Bab 89. Inez dan Surya

109K 10.6K 893
                                    


            "Budhe sangat senang mendengar kamu mendapatkan beasiswa lagi, Citra."

Zahra, budhe Citra dari keluarga mamanya tersenyum lebar memandang keponakannya. Mereka sekeluarga sedang makan siang di meja makan rumah sederhana tersebut.

Kevin dan Citra melanjutkan perjalanan mereka ke rumah budhe Citra yang tidak terlalu jauh dari kampung halamannya. Hanya beda kecamatan saja, sehingga untuk menempuhnya hanya membutuhkan hampir tiga jam saja.

"Terima kasih, budhe." Jawab Citra pelan.

Budhe Zahra tersenyum manis. "Budhe sangat berharap Inez seperti kamu." Katanya sembari melirik anak perempuannya yang sejak tadi makan begitu lahapnya. Citra tersenyum dan mengikuti arah pandang budhenya.

"Nggak mau, ma. Inez nggak pengen ninggalin mama dan papa di sini." Dengkusnya.

"Beasiswa nggak mesti ke luar negeri, Nez. Ke Jakarta kan bisa. Cari yang deket-deket aja. Biar nanti sering ketemu tante Clara dan Zen. Mama kangen banget sama Zen."

"Nnati, ma, di pirikin." Inez tampak malas.

"Anak ini!" Marzuki menggeleng-gelengkan kepala melihat kelakuan anaknya yang sangat cuek.

Inez berpaut umur satu tahun. Sekarang dia duduk di kelas dua SMA. Kepribadian Citra dan Inez sangat berbeda jauh. Citra yang kalem dan lemah lembut berbanding terbalik dengan Inez yang blak-blakan dan tomboy.

Dari gaya pakaiannya saja berbeda jauh. Inez gemas mengenakan celana pendek dan kaos kedodoran. Kulitnya gelap seperti anak laki-laki. Menurut cerita Zahra, kulit Inez gosong main layangan di lapangan.

Tiap sore di omelin dulu baru pulang. Semua temannya anak laki-laki, tidak kenal umur, semua ditemani. Dari masih bocah gendeng hingga aki-aki, semua kenal dengan Inez.

Selagi teman-temannya ngomongi cinta-cintaan, Inez malah ngomongin hasil pancingannya di sungai atau layangan barunya yang lebih besar dari kemarin. Dia juga pandai memanjat, sering merusak tanaman yang belum matang.

Marzuki sangat geram dengan anak perempuannya tersebut. Sialnya, Inez tidak pernah kapok. Besok ngulang lagi. Bikin masalah lagi.

Begitu juga waktu dulu keluarga Citra pulang kampung ketika Zen masih berumur dua setengah tahun. Inez membawa balita itu keluar sepanjang hari. Main layangan dan main lumpur di sawah.
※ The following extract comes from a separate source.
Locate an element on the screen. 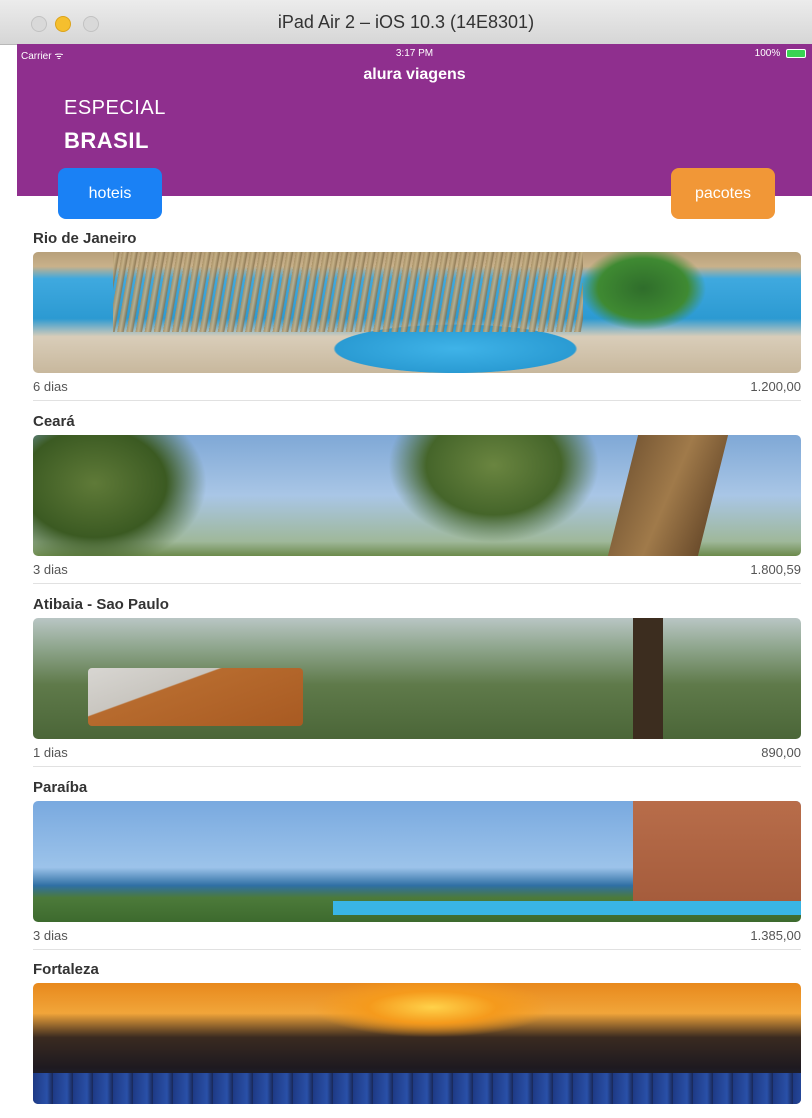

Banyak teman-temannya yang ikut. Waktu itu muka Zen sudah tidak beraturan lagi. Lumpur nempel di mana-mana. Bukannya ketakutan akan dimarahi, Inez malah semakin senang. Mengubur seluruh badan Zen kecuali kepala di sawah.

Untung saja Clara tidak seperti ibu tiri umumnya. Zahra yang cemas sudah tidak punya muka melihat Clara. Khawatir kalau selanjutnya mereka tidak mau pulang kampung lagi atau lebih parahnya memutuskan hubungan keluarga.

Tetapi perasaan was-was itu sirna melihat senyum Clara melebar. Dia menertawakan Zen yang malang. Lebih parahnya Zen seperti tidak terganggu dengan kelakuan kakak sepupunya tersebut.

Dia bercerita panjang lebar dengan suara cadelnya apa saja yang mereka lakukan di luar. Clara dan Zahra memandikan badan Zen, menggosok semua sela-sela agar lumpurnya hilang tanpa bekas.

"Kenapa Zen nggak dibaw, kak?" Inez menatap Citra dengan kerutan dahi.

"Zen masih sekolah." Jawab Citra pelan.

"Aih, nggak seru." Inez lesu. "Cuma Zen yang mau main sama aku." Gerutunya.

"Kamu sudah besar, jangan main-main lagi. Contoh kakakmu ini." Zahra melotot pada anak perempuannya.